▶ Requisiti del compito:
a) Elenchi le tre vite di Bianca Mucciolo indicate nel testo proposto.
b) Ricopi senza alcuna modifica le righe dei dati forniti, partendo da quella che contiene "KATALOG (262, 23)" e proseguendo fino all'ultima riga dei dati.

▶ Testo proposto:
L’uomo cucina, la donna nutre – 17 Bianca Mucciolo de La Rosa Bianca ad Aquara
Ristorante La Rosa Bianca, Aquara
Località Piano
Tel.366 3426062
di Carmen Autuori
<<Ho sempre vissuto e mi sono nutrita di vibrazioni – sia positive che negative -, quelle provenienti dal mio io più profondo e quelle che assorbo dai luoghi dove sono nata e da cui non mi sono mai realmente allontanata>>, esordisce così la giovanissima e bellissima Bianca Mucciolo, dagli occhi di velluto e i capelli color ebano. È lei la titolare del ristorante La Rosa Bianca e l’ideatrice del Progetto Triticum, incentrato sul chicco di grano da cui tutto ha origine, compresa la vita.
Siamo ad Aquara, un altro dei magnifici luoghi dell’entroterra campano, affacciato sulla Valle del Calore con alle spalle i maestosi Monti Alburni, fonte d’ispirazione e allo stesso tempo attenti custodi del mondo di Bianca.
Ha solo trentadue anni che vanno moltiplicati per tre, perché tre sono le vite che ha vissuto, ognuna segnata da avvenimenti che ne hanno forgiato il carattere: l’infanzia felice, un grande dolore che l’ha scossa alle radici nel pieno della giovinezza in un momento in cui dalla vita ci si aspetta solo cose belle (da poco era diventata mamma per la seconda volta) e l’attuale rinascita.
Nel 2018 la morte improvvisa del padre, e uno tsunami si abbatte sulla vita di Bianca.

▶ Dati forniti:

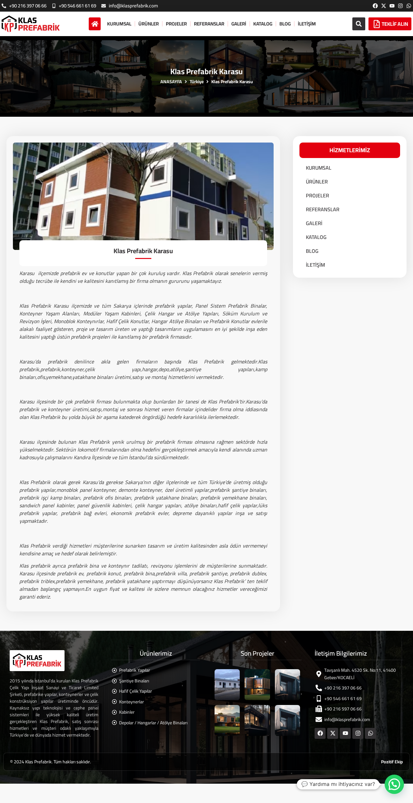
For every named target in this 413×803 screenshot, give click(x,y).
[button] (358, 23)
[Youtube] (392, 5)
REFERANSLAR (209, 23)
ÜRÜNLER (148, 23)
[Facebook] (375, 5)
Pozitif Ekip (392, 762)
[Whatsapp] (408, 5)
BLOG (285, 23)
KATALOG (262, 23)
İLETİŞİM (307, 23)
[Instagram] (400, 5)
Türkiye (197, 81)
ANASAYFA (171, 81)
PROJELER (176, 23)
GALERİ (238, 23)
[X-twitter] (383, 5)
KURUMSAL (119, 23)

▶ Soluzioni seguenti:
a)
- L'infanzia felice
- Un grande dolore che l'ha scossa alle radici nel pieno della giovinezza
- L'attuale rinascita

b)
KATALOG (262, 23)
İLETİŞİM (307, 23)
[Instagram] (400, 5)
Türkiye (197, 81)
ANASAYFA (171, 81)
PROJELER (176, 23)
GALERİ (238, 23)
[X-twitter] (383, 5)
KURUMSAL (119, 23)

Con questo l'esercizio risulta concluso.